> _TASK STATEMENT_: Nothing in the data may be omitted; output it all verbatim.

=== Begin Enclosure ===

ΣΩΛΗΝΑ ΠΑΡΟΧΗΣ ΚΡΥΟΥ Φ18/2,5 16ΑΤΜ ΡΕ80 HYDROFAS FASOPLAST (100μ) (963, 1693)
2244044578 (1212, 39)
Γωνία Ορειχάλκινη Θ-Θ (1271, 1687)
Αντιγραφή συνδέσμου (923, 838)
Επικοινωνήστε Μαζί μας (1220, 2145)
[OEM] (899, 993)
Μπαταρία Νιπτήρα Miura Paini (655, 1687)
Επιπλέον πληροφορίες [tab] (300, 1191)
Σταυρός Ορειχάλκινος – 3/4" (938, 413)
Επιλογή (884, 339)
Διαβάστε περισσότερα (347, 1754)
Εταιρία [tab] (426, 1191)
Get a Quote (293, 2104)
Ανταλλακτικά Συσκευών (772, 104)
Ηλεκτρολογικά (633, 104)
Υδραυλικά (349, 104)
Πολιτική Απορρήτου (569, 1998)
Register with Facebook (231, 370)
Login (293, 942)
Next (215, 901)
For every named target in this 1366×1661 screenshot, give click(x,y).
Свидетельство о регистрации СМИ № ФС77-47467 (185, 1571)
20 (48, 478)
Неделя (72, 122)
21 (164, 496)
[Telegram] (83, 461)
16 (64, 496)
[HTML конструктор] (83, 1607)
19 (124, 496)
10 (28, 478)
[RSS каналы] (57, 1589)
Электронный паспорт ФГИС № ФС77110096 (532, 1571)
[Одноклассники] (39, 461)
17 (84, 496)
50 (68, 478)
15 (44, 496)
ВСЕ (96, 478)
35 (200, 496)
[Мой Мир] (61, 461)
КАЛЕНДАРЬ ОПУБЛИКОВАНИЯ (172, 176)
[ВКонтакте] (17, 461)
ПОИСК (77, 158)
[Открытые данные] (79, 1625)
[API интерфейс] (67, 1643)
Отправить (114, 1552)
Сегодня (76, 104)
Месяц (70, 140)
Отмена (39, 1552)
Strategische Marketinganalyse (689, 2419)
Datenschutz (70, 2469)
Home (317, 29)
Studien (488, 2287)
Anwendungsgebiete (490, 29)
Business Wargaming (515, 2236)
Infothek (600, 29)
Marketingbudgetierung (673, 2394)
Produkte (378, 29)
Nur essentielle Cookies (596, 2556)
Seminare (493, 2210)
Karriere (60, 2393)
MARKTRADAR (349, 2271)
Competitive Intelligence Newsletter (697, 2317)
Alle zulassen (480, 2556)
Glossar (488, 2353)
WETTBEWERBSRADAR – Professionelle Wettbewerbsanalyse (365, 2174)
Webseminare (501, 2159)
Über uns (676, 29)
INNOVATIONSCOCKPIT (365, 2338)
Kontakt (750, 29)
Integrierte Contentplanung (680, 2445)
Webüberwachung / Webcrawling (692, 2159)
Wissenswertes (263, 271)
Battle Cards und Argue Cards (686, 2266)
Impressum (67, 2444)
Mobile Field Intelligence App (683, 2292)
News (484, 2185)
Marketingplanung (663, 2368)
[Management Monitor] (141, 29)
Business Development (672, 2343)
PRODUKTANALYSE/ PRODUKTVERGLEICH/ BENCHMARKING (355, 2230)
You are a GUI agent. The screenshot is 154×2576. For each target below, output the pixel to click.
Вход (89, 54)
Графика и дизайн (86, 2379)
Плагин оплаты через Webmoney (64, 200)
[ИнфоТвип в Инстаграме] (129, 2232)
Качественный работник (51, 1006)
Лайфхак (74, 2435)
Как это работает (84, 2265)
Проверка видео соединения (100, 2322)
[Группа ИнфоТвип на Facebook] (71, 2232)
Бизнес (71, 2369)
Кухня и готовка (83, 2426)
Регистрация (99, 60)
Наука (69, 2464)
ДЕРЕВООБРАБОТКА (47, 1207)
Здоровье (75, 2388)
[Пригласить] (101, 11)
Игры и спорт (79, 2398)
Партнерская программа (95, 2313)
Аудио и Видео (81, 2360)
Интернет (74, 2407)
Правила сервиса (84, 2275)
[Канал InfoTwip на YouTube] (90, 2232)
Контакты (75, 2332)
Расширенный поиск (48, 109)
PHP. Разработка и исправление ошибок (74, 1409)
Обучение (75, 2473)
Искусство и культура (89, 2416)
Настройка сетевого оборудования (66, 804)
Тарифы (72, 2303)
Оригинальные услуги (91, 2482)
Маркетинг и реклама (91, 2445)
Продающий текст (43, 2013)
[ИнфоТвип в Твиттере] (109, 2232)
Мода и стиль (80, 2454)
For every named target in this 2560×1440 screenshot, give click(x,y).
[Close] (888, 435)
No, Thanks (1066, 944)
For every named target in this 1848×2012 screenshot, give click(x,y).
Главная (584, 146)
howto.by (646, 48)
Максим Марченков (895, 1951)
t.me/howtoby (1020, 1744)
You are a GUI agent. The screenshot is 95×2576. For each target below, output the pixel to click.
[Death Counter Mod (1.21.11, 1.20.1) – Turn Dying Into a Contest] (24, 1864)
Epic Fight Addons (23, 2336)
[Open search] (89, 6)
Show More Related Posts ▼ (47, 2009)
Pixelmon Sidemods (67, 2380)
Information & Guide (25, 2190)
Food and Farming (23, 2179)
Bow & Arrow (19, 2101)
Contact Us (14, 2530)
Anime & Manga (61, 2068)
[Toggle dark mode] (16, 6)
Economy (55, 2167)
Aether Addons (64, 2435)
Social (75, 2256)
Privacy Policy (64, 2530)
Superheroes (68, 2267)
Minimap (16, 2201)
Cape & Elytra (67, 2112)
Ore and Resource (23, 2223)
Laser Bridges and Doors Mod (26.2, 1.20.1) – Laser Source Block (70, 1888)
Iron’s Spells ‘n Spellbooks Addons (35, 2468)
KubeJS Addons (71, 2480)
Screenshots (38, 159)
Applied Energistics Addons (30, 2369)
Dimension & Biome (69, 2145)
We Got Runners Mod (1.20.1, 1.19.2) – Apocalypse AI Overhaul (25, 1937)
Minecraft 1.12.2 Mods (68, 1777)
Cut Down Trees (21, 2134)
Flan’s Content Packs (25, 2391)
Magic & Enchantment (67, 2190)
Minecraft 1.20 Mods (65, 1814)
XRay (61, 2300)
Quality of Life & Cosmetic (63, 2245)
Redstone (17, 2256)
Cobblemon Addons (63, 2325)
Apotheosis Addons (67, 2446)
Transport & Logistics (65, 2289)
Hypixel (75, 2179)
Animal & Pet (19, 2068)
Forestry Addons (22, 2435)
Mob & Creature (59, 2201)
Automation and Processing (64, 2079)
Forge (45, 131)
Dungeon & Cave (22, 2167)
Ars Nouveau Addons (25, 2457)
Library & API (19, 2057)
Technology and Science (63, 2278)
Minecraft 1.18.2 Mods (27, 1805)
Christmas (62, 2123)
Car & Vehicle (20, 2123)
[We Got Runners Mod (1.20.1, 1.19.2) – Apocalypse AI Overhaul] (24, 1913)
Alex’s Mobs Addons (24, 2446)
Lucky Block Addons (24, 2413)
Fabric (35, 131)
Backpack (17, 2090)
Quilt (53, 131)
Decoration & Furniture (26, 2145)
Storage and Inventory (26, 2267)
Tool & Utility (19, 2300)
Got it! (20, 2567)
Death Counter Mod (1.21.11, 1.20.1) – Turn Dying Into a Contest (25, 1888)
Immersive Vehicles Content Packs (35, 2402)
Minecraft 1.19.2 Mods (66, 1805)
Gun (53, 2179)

=== End Enclosure ===

> _ANSWER AREA_:
ΣΩΛΗΝΑ ΠΑΡΟΧΗΣ ΚΡΥΟΥ Φ18/2,5 16ΑΤΜ ΡΕ80 HYDROFAS FASOPLAST (100μ) (963, 1693)
2244044578 (1212, 39)
Γωνία Ορειχάλκινη Θ-Θ (1271, 1687)
Αντιγραφή συνδέσμου (923, 838)
Επικοινωνήστε Μαζί μας (1220, 2145)
[OEM] (899, 993)
Μπαταρία Νιπτήρα Miura Paini (655, 1687)
Επιπλέον πληροφορίες [tab] (300, 1191)
Σταυρός Ορειχάλκινος – 3/4" (938, 413)
Επιλογή (884, 339)
Διαβάστε περισσότερα (347, 1754)
Εταιρία [tab] (426, 1191)
Get a Quote (293, 2104)
Ανταλλακτικά Συσκευών (772, 104)
Ηλεκτρολογικά (633, 104)
Υδραυλικά (349, 104)
Πολιτική Απορρήτου (569, 1998)
Register with Facebook (231, 370)
Login (293, 942)
Next (215, 901)
For every named target in this 1366×1661 screenshot, give click(x,y).
Свидетельство о регистрации СМИ № ФС77-47467 (185, 1571)
20 (48, 478)
Неделя (72, 122)
21 (164, 496)
[Telegram] (83, 461)
16 (64, 496)
[HTML конструктор] (83, 1607)
19 (124, 496)
10 (28, 478)
[RSS каналы] (57, 1589)
Электронный паспорт ФГИС № ФС77110096 (532, 1571)
[Одноклассники] (39, 461)
17 (84, 496)
50 (68, 478)
15 (44, 496)
ВСЕ (96, 478)
35 (200, 496)
[Мой Мир] (61, 461)
КАЛЕНДАРЬ ОПУБЛИКОВАНИЯ (172, 176)
[ВКонтакте] (17, 461)
ПОИСК (77, 158)
[Открытые данные] (79, 1625)
[API интерфейс] (67, 1643)
Отправить (114, 1552)
Сегодня (76, 104)
Месяц (70, 140)
Отмена (39, 1552)
Strategische Marketinganalyse (689, 2419)
Datenschutz (70, 2469)
Home (317, 29)
Studien (488, 2287)
Anwendungsgebiete (490, 29)
Business Wargaming (515, 2236)
Infothek (600, 29)
Marketingbudgetierung (673, 2394)
Produkte (378, 29)
Nur essentielle Cookies (596, 2556)
Seminare (493, 2210)
Karriere (60, 2393)
MARKTRADAR (349, 2271)
Competitive Intelligence Newsletter (697, 2317)
Alle zulassen (480, 2556)
Glossar (488, 2353)
WETTBEWERBSRADAR – Professionelle Wettbewerbsanalyse (365, 2174)
Webseminare (501, 2159)
Über uns (676, 29)
INNOVATIONSCOCKPIT (365, 2338)
Kontakt (750, 29)
Integrierte Contentplanung (680, 2445)
Webüberwachung / Webcrawling (692, 2159)
Wissenswertes (263, 271)
Battle Cards und Argue Cards (686, 2266)
Impressum (67, 2444)
Mobile Field Intelligence App (683, 2292)
News (484, 2185)
Marketingplanung (663, 2368)
[Management Monitor] (141, 29)
Business Development (672, 2343)
PRODUKTANALYSE/ PRODUKTVERGLEICH/ BENCHMARKING (355, 2230)
You are a GUI agent. The screenshot is 154×2576. For each target below, output the pixel to click.
Вход (89, 54)
Графика и дизайн (86, 2379)
Плагин оплаты через Webmoney (64, 200)
[ИнфоТвип в Инстаграме] (129, 2232)
Качественный работник (51, 1006)
Лайфхак (74, 2435)
Как это работает (84, 2265)
Проверка видео соединения (100, 2322)
[Группа ИнфоТвип на Facebook] (71, 2232)
Бизнес (71, 2369)
Кухня и готовка (83, 2426)
Регистрация (99, 60)
Наука (69, 2464)
ДЕРЕВООБРАБОТКА (47, 1207)
Здоровье (75, 2388)
[Пригласить] (101, 11)
Игры и спорт (79, 2398)
Партнерская программа (95, 2313)
Аудио и Видео (81, 2360)
Интернет (74, 2407)
Правила сервиса (84, 2275)
[Канал InfoTwip на YouTube] (90, 2232)
Контакты (75, 2332)
Расширенный поиск (48, 109)
PHP. Разработка и исправление ошибок (74, 1409)
Обучение (75, 2473)
Искусство и культура (89, 2416)
Настройка сетевого оборудования (66, 804)
Тарифы (72, 2303)
Оригинальные услуги (91, 2482)
Маркетинг и реклама (91, 2445)
Продающий текст (43, 2013)
[ИнфоТвип в Твиттере] (109, 2232)
Мода и стиль (80, 2454)
For every named target in this 2560×1440 screenshot, give click(x,y).
[Close] (888, 435)
No, Thanks (1066, 944)
For every named target in this 1848×2012 screenshot, give click(x,y).
Главная (584, 146)
howto.by (646, 48)
Максим Марченков (895, 1951)
t.me/howtoby (1020, 1744)
You are a GUI agent. The screenshot is 95×2576. For each target below, output the pixel to click.
[Death Counter Mod (1.21.11, 1.20.1) – Turn Dying Into a Contest] (24, 1864)
Epic Fight Addons (23, 2336)
[Open search] (89, 6)
Show More Related Posts ▼ (47, 2009)
Pixelmon Sidemods (67, 2380)
Information & Guide (25, 2190)
Food and Farming (23, 2179)
Bow & Arrow (19, 2101)
Contact Us (14, 2530)
Anime & Manga (61, 2068)
[Toggle dark mode] (16, 6)
Economy (55, 2167)
Aether Addons (64, 2435)
Social (75, 2256)
Privacy Policy (64, 2530)
Superheroes (68, 2267)
Minimap (16, 2201)
Cape & Elytra (67, 2112)
Ore and Resource (23, 2223)
Laser Bridges and Doors Mod (26.2, 1.20.1) – Laser Source Block (70, 1888)
Iron’s Spells ‘n Spellbooks Addons (35, 2468)
KubeJS Addons (71, 2480)
Screenshots (38, 159)
Applied Energistics Addons (30, 2369)
Dimension & Biome (69, 2145)
We Got Runners Mod (1.20.1, 1.19.2) – Apocalypse AI Overhaul (25, 1937)
Minecraft 1.12.2 Mods (68, 1777)
Cut Down Trees (21, 2134)
Flan’s Content Packs (25, 2391)
Magic & Enchantment (67, 2190)
Minecraft 1.20 Mods (65, 1814)
XRay (61, 2300)
Quality of Life & Cosmetic (63, 2245)
Redstone (17, 2256)
Cobblemon Addons (63, 2325)
Apotheosis Addons (67, 2446)
Transport & Logistics (65, 2289)
Hypixel (75, 2179)
Animal & Pet (19, 2068)
Forestry Addons (22, 2435)
Mob & Creature (59, 2201)
Automation and Processing (64, 2079)
Forge (45, 131)
Dungeon & Cave (22, 2167)
Ars Nouveau Addons (25, 2457)
Library & API (19, 2057)
Technology and Science (63, 2278)
Minecraft 1.18.2 Mods (27, 1805)
Christmas (62, 2123)
Car & Vehicle (20, 2123)
[We Got Runners Mod (1.20.1, 1.19.2) – Apocalypse AI Overhaul] (24, 1913)
Alex’s Mobs Addons (24, 2446)
Lucky Block Addons (24, 2413)
Fabric (35, 131)
Backpack (17, 2090)
Quilt (53, 131)
Decoration & Furniture (26, 2145)
Storage and Inventory (26, 2267)
Tool & Utility (19, 2300)
Got it! (20, 2567)
Death Counter Mod (1.21.11, 1.20.1) – Turn Dying Into a Contest (25, 1888)
Immersive Vehicles Content Packs (35, 2402)
Minecraft 1.19.2 Mods (66, 1805)
Gun (53, 2179)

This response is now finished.